1. The Token Economy and the Deflation of Raw Intelligence

To see why this order is historically novel, it helps to begin with the token. At first glance the token looks like a technical artifact: a unit of text segmentation used for pricing, inference, and optimization in language models. Economically, however, it is more than that. The token is the first fine-grained unit through which cognitive activity itself becomes measurable, divisible, and exchangeable. It is not merely a unit of language. It is the smallest practical unit in which intelligence — understood as the capacity to perform cognitive work on behalf of others — can be socially processed: counted, routed, divided, recombined, and paid for.

That matters because earlier societies priced cognition only indirectly. Labor was coordinated through coarse institutional forms: hours, contracts, occupations, salaries, departments. Intelligence entered production through embodied labor, and therefore through the person. Tokenization introduces a different granularity. It breaks cognitive work into sequences of computation, attention, context retrieval, and output generation. In doing so, it creates the material conditions under which intelligence can be treated not just as a human attribute, but as a callable resource.

A token therefore performs several functions at once. It is a unit of computation. It is a unit of attention bandwidth. It is a carrier of memory, instruction, and situational detail. And increasingly, it is a unit of coordination: tokens mediate not only between user and model, but between model and tool, and between one agent and another. They are not just the fuel of intelligence. They are part of the medium through which intelligence acquires social form.

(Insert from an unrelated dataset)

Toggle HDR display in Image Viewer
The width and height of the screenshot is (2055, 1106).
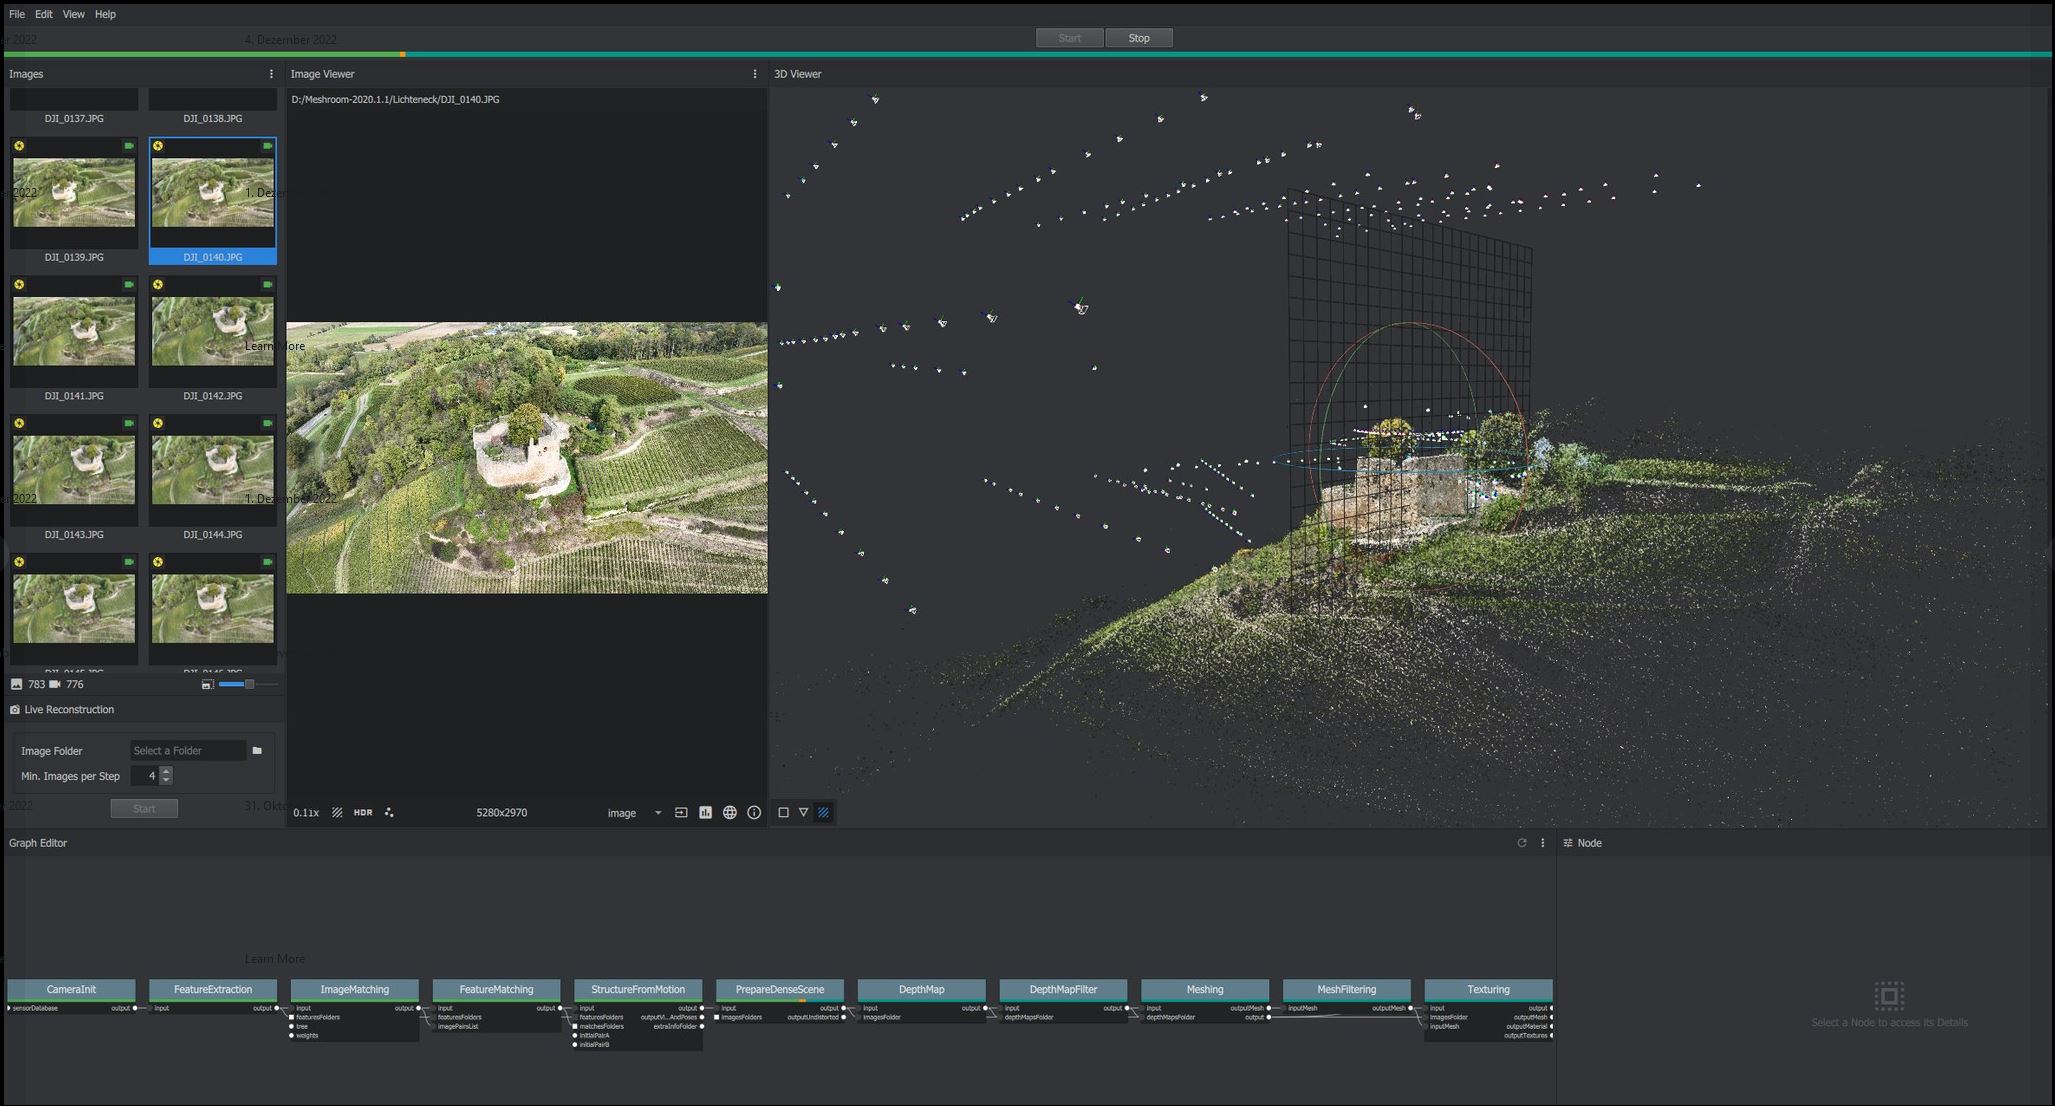click(363, 813)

Yet the token economy contains a paradox from the beginning. Precisely because tokens make cognition measurable and tradable, they also expose it to deflationary pressure. Recent evidence already points in this direction. The Stanford AI Index reports that the cost of querying a model performing at roughly GPT-3.5 level fell by more than 280-fold between late 2022 and late 2024.^[2] Current API markets display the same structural trend: tiering, caching, batching, open-weight competition, and increasingly fine-grained price pressure.^[3] Raw token generation is therefore unlikely to remain the durable center of value. It is moving, over time, toward something closer to utility-like supply.

The deeper reason is not only engineering progress. It lies in an asymmetry between the production of knowledge and the transfer of knowledge. Producing new knowledge is search-heavy, uncertain, and path-dependent. It involves failed hypotheses, local context, tacit judgment, and costly experimentation. But once knowledge has been rendered into language, examples, procedures, traces, or stable model behavior, it becomes easier to compress, imitate, and redeploy. In machine learning, this is the logic of distillation: a cumbersome model's capability can be transferred into a smaller and cheaper one.^[4] In a broader social sense, distillation names a more general law: once intelligence has been made expressible, competition pushes toward cheaper forms of reproducing it.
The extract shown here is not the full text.